One Consolidated Edison worker in the group, Richard Calderon, never worked on the debris pile, wore a full respirator for almost all of his time near the site and acknowledged in a deposition that he might not actually be sick.

“I don’t know if there’s any injuries,” he said, when asked why he was suing. He added that he was still worried about his health. “I don’t know what’s going on inside my body.”

Utility worker Robert Galvani also donned a respirator for all his work near the trade center and weighs around 400 pounds, raising questions about whether his breathing problems were due to the aftereffects of Sept. 11.

Other plaintiffs have more compelling stories.

Firefighter Frank Malone, 39, commandeered a city bus to get to the trade center from Brooklyn on Sept. 11 and arrived just after the second tower collapsed.

He found chaos, a smashed chain of command and a sky dark with ash.

“Everything was on fire,” he said in a deposition. “All the surrounding buildings were just burning. I’ve never seen anything like it in my life.”
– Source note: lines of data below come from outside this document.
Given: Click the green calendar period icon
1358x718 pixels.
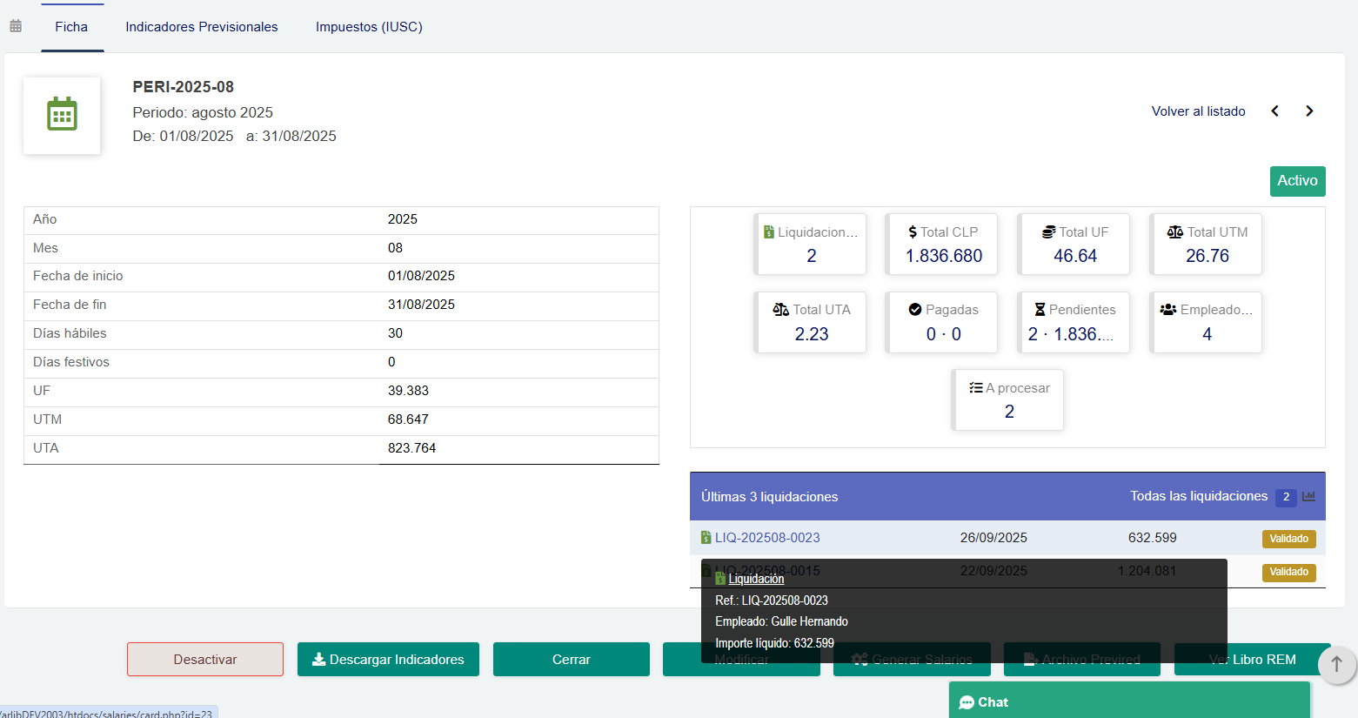Looking at the screenshot, I should click(62, 115).
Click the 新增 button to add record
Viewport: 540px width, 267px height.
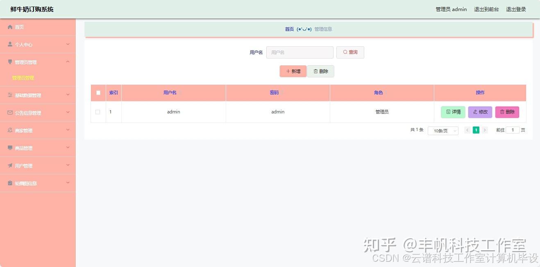[x=293, y=71]
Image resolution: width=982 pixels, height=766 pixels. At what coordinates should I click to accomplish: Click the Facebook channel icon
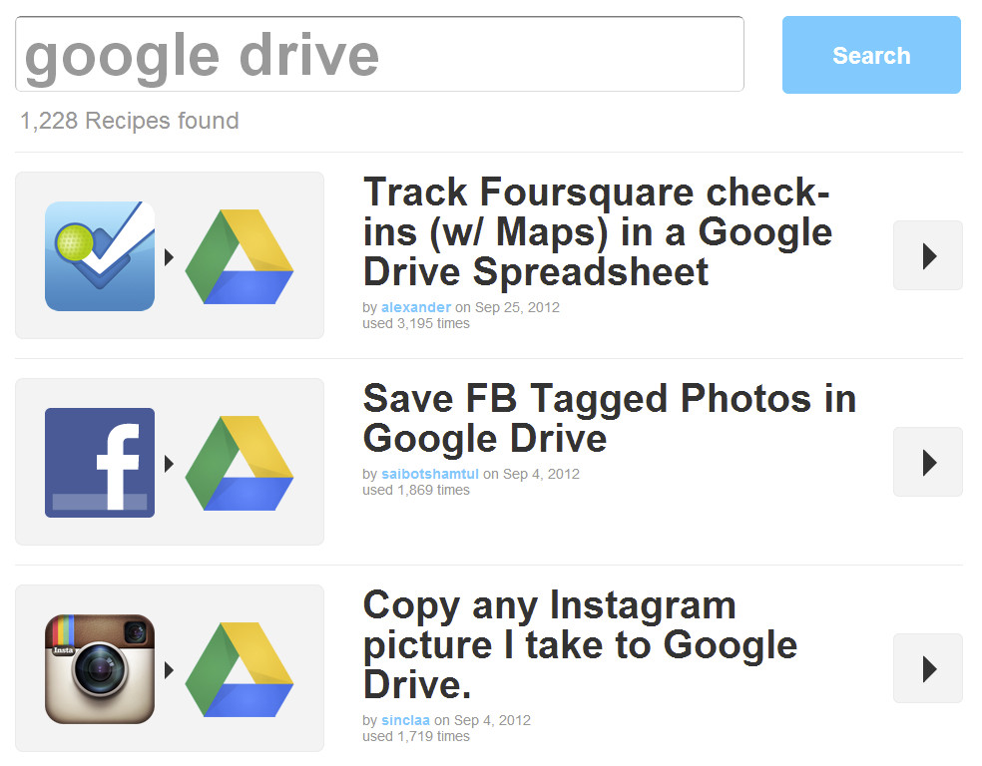[100, 462]
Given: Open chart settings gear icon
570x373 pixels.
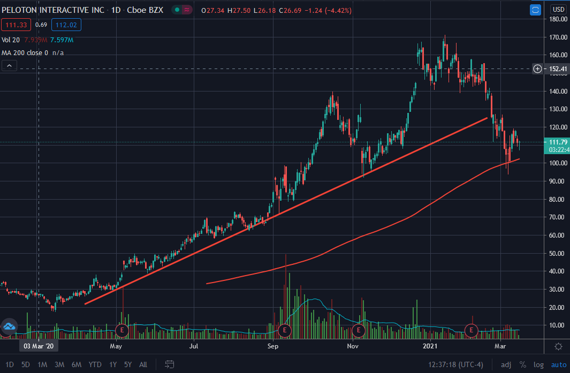Looking at the screenshot, I should (558, 346).
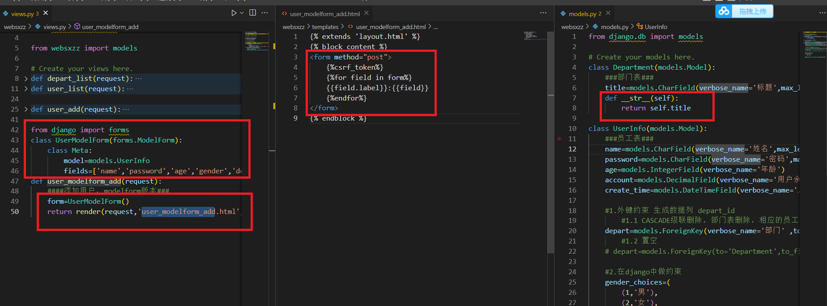Screen dimensions: 827x306
Task: Expand the collapsed user_add function
Action: (26, 109)
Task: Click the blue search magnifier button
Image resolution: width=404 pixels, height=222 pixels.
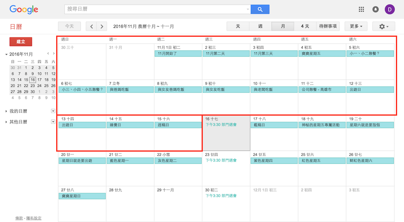Action: (260, 9)
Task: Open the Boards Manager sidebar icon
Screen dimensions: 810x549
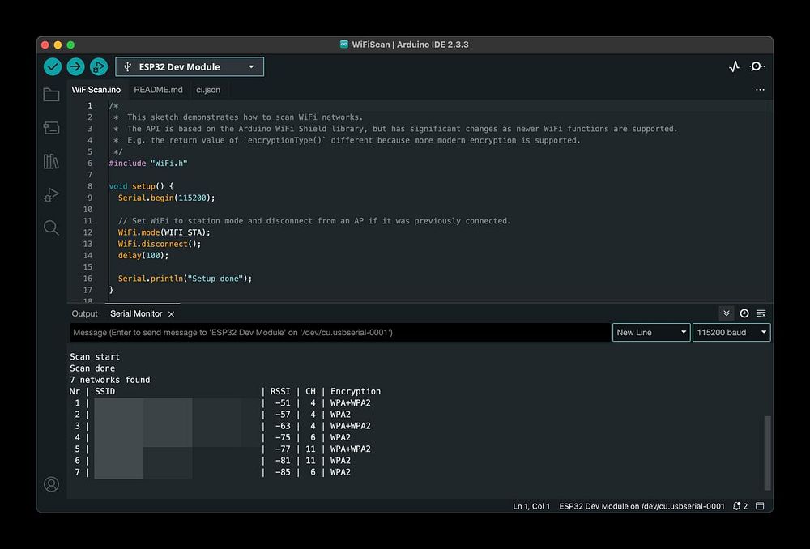Action: point(51,128)
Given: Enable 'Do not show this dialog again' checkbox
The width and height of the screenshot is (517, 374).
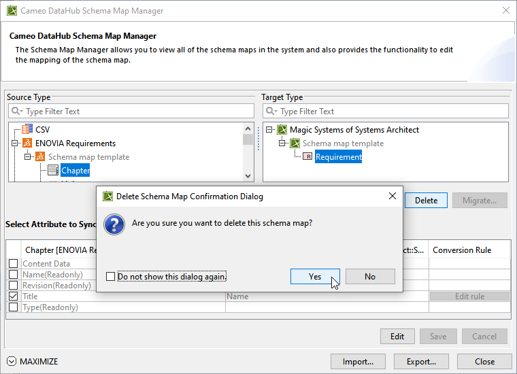Looking at the screenshot, I should (111, 277).
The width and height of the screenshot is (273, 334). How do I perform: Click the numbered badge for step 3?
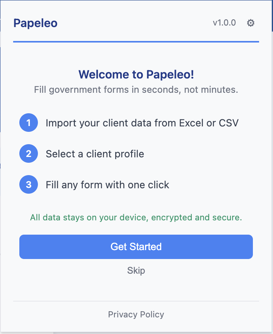[28, 184]
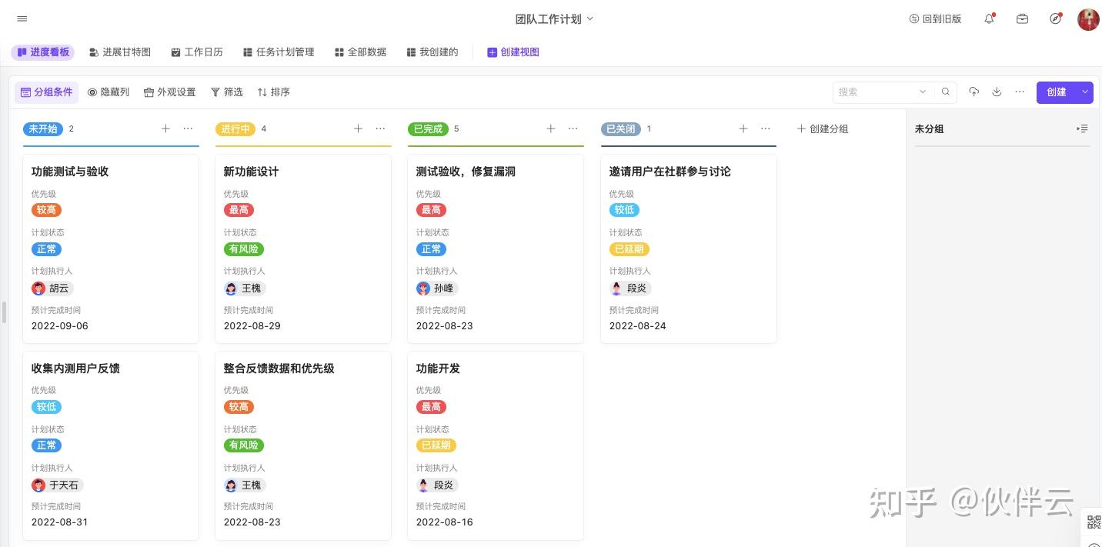Viewport: 1102px width, 547px height.
Task: Click the download icon in toolbar
Action: 997,92
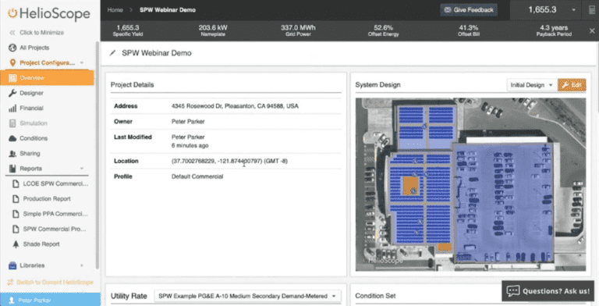The height and width of the screenshot is (306, 599).
Task: Expand the 1,655.3 dropdown arrow
Action: click(573, 10)
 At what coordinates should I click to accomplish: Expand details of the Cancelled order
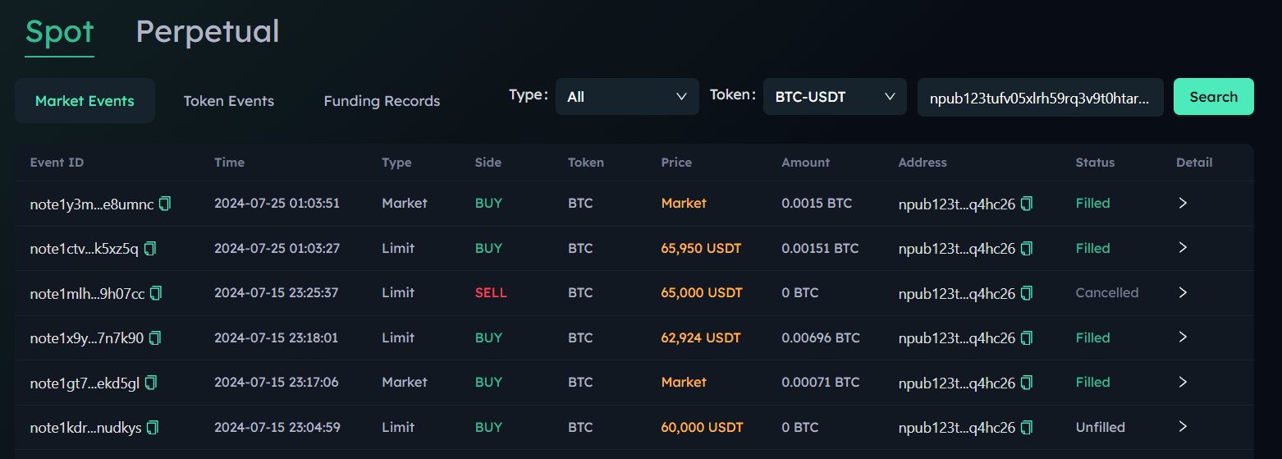(1183, 292)
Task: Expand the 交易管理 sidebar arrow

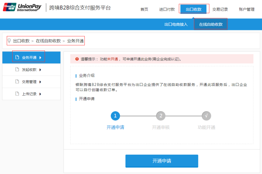Action: click(x=40, y=82)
He stayed for two days, digging with his hands with only a flimsy painter’s mask for protection, stopping occasionally to blow black soot from his nose.

“I slept for probably two hours on the sidewalk,” he said.

Later he returned for another eight days on the pile, searching for body parts and passing buckets of dust. There was no respirator for him then, either. He finally got one when he returned for a third tour in December.

Lawyers for the city have argued that it can’t possibly held accountable for what happened in the initial hours and days after the attacks, given the enormity of the disaster.

From the start, they say, the city tried its best to protect everyone, working with federal authorities to ultimately provide 130,000 respirators to the workers — more than three for each person.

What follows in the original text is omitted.